Path contains (as it's name suggests) the path from main page up to and including the viewed page. All path items are links which point to correspondig pages.

4.4.2. Other automatic template variables

{entrypoint_uri}

Is replaced (a bit counter-intuitively) with an absolute path to root directory of this entrypoint. Assume you have henkari in henkari/ with no special tricks (url rewrite, etc.) under your personal webspace which is visible on http://www.myhost.com/~myself/ and mystyles.css in your henkari/root/css/ and you want to link it from you template with an absolute address so that it works in on every page. You can write {entrypoint_uri}/css/mystyles.css and henkari resolves it to /~myself/henkari/index.php/css/mystyles.css.

{this_uri}

Is replaced with an absolute path (see {entrypoint_uri}) to requested file.

{base_uri}

Is replaced with an absolute path (see {entrypoint_uri}) to the directory where requested file/directory resides.

{title}

Page title is placed here.

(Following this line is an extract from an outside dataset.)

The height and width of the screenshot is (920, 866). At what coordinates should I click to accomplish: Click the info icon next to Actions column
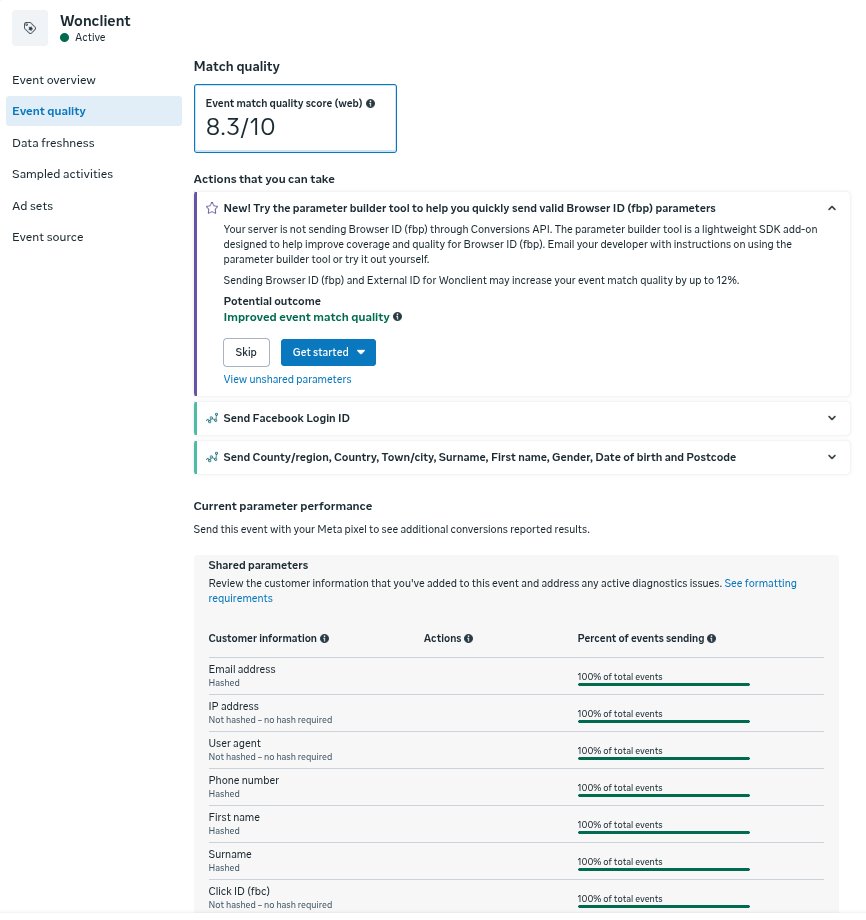coord(470,638)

Title is put together from pieces separated by $config->title->separator and pieces are taken from titles of nested templates in the order they appear (and from requested html file if htmlHandler was registered).

{content}

Page content is placed here.

{date_modified}

Is replaced with the last modification time of requested file/directory (if it exists). You can set date format in configuration.

4.5. Includes

There's a special form of template variable (wich isn't actually handled with template system, but it behaves the same way) called include.Includes look like this.

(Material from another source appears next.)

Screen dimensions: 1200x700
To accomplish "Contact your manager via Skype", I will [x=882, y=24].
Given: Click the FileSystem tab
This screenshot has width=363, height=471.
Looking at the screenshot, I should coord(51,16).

 {#include random_file.html}
 {#include /random/location/random_file.html}
 {#include http://randomhost/awesomereport.html}

Only whitespace allowed is the single space before filename. Two first examples are local files and the last one is a webpage. Local paths are taken relative to entrypoint directory. Content of the included file is assumed to be (x)html. <body> tag is searched and if it's found only its contents are used. Otherwise the whole file is included.

If you have fopen wrappers enabled on your php you can use ftp-paths and specify host port. If fopen wrappers are not availabe henkari uses builtin web retrieve which only supports http and port 80.

Note that only htmlHandler has this feature enabled. Includes work only in files handled by htmlHandler unless you define your own handler which uses this feature (see Section 5).

4.6. Builtin server side cache

Every query is mapped to $config->cachefile in $config->cachedir (which you can set in config.php. If cachefile is found (and cache is on, i.e. $config->cache = true, default is off) the file (along with its headers) is sent to browser and no handlers are created.

If you change website content and want the pages be refreshed you have to empty cache directory. If you only have changed single page you only have to delete cache files of that particular page. Name of cachefile is of the form

 henkaricache[requestpath].[crc]

Where [requestpath] is the requested path slashes (/) replaced with hashes (#) and [crc] is crc32 polynomial of serialized http parameters. So if you changed root/info/news.html you only have to issue the following command in cache directory

bash$ rm -f henkaricache#info#news.html.*

Cache is turned on from configuration where also the cachedir is set (as previously described). If you want to use cache (why not!) make sure that $config->cachedir exists and is writable by php. Note that sometimes server-side scripts (as php) are run with their owner/creator's account and sometimes with webserver's account. Find out wich one applies to your host and change cachedir's permissions to allow php-scripts to write there.